We will ofc continue to improve things working with ED and improve the missiles in any way we can in the future if the opportunity arises but as it stands currently it’s mostly bugfixes and finetuning that’s happening.
Hey…so some success. With some continued reading, one person suggested that the F-14 radar seemed to perform better in a “look up” mode. I had been doing tests at same altitude (me and target both at around 25,000’)… Dropping my altitude to 12K and shooting against targets at 25K, resulted in a miss at 75NM but hits at 50NM and 40NM…so definitely an improvement…
I have to admit that I have no experience fighting with Jester. I have only ever flown into combat with a human RIO but I suspect that Jester can’t utilize the AWG-9 to its full potential.
My RIO and I actually tried the AIM-54C against an AWACs flying at 26000ft last week, and he managed to find the AWACS from a distance of over 300 nautical miles in Pulse Doppler Mode and we easily picked it up at 200NM in RWS. We were flying at 35000ft M0.8 when he first found it on the DDD and at about 150NM out I started to accellerate to give the missile maximum boost.

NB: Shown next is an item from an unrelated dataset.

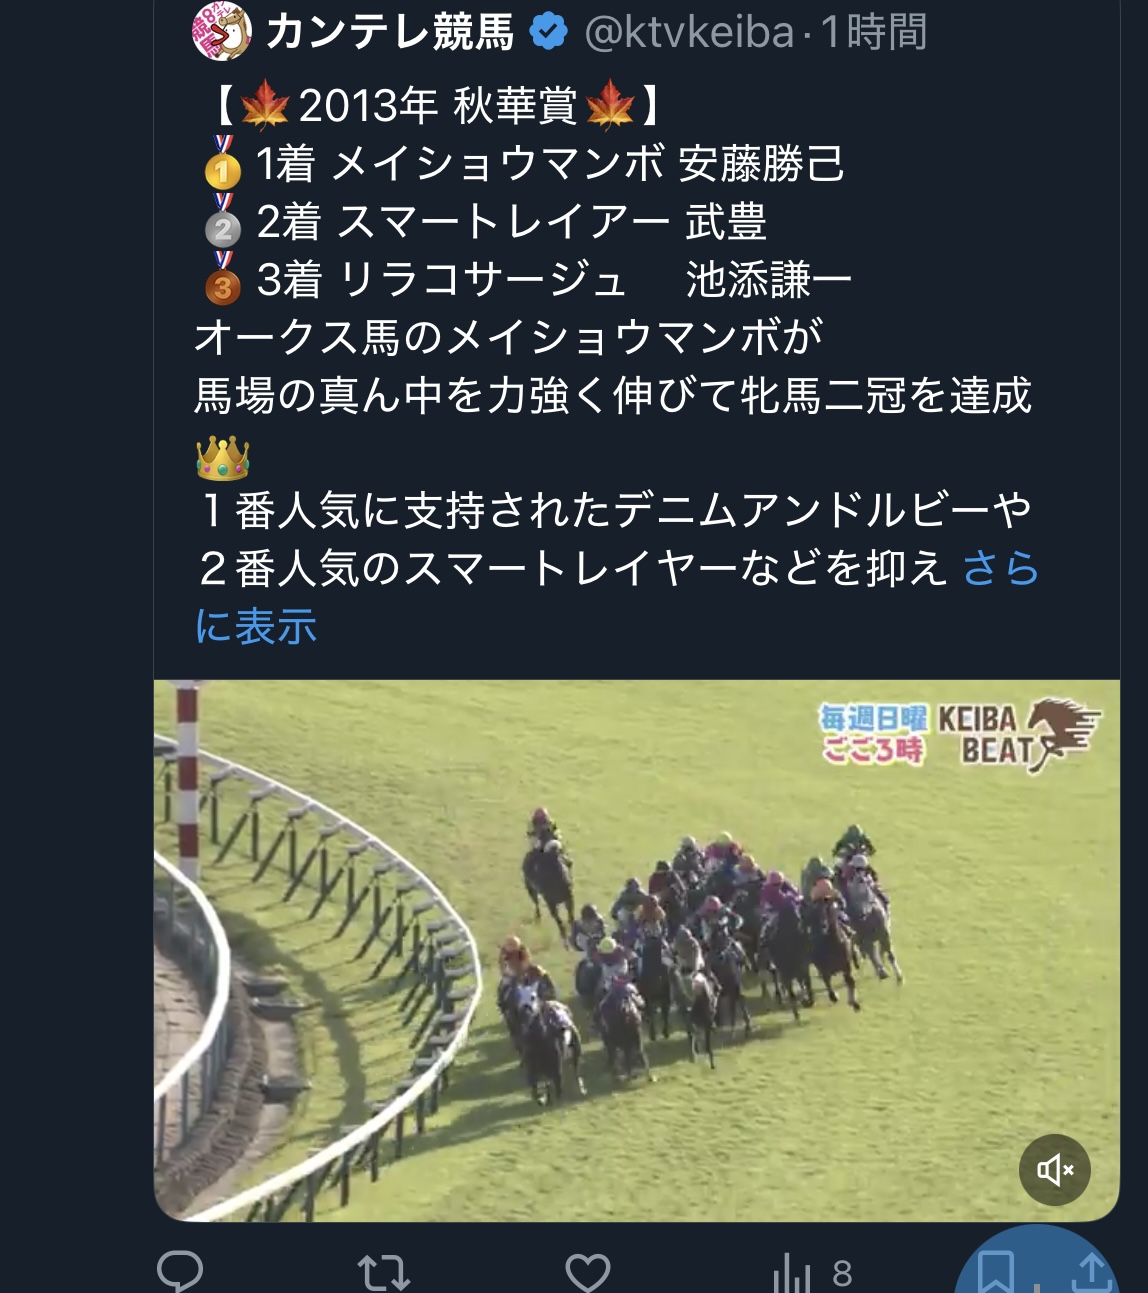This screenshot has height=1293, width=1148.
Task: Tap the view count number 8
Action: [842, 1274]
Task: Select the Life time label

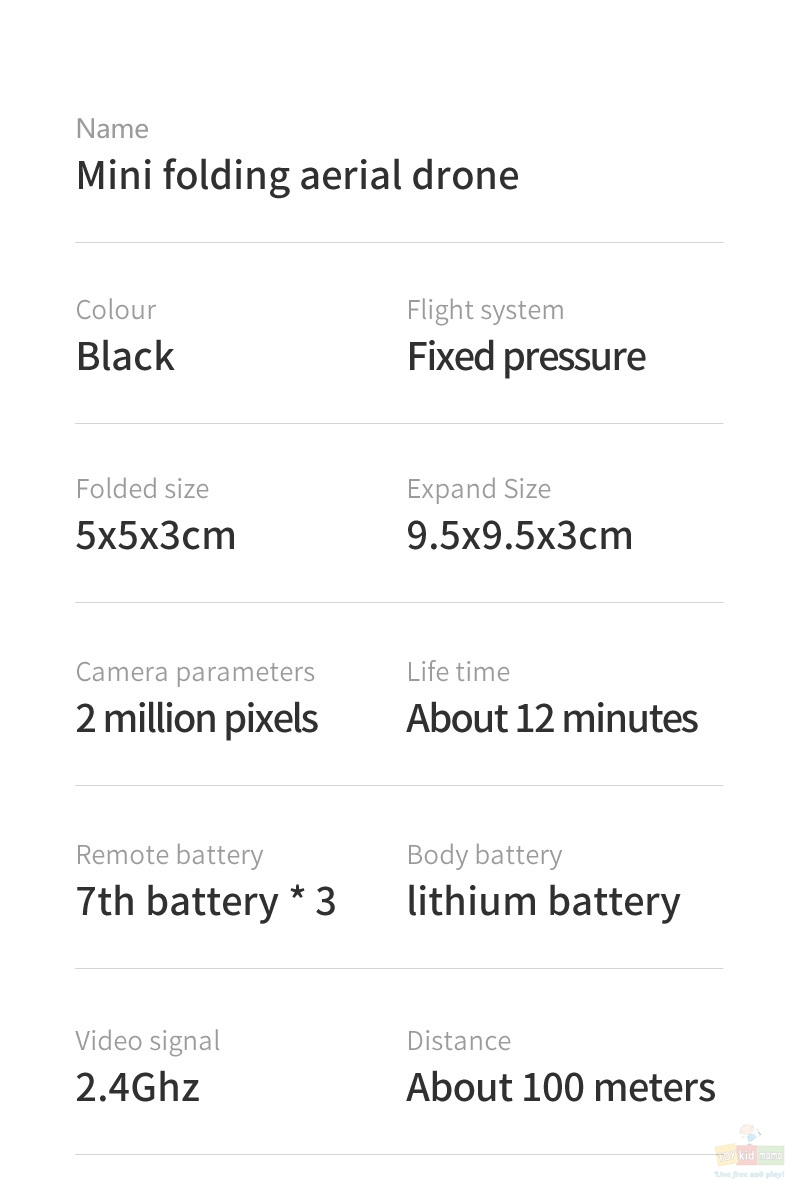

We launched the Phoenix in TWS from over 80NM flying at almost 40000ft and Mach 1.6 and the missile tracked and hit.
Yeah…I’m not having too much trouble with Jester finding the targets so much as keeping them locked for the missile. Without any real tweaking I can find IL-76 size targets at about 175 miles. Scanning from a bit lower altitude does seem to work a bit better. I just managed to get a hit on an L-39 from 30NM…so I’m getting a little better. Will continue to explore it today… Thanks for your input!
The AWACS was over flat land north of the Caucasus so that might be a factor but we were also able to find and lock firendly tankers flying at 23000ft-26000ft(ish) right over the caucasus from almost 180NM so I really think that it’s just Jester being in way over its head.
Brochure missile ranges are wildly overstated for all but the very beat case scenarios. Engagement geometry matters a lot with long range lofts lile a phoenix shot. Tacview 'em Chris.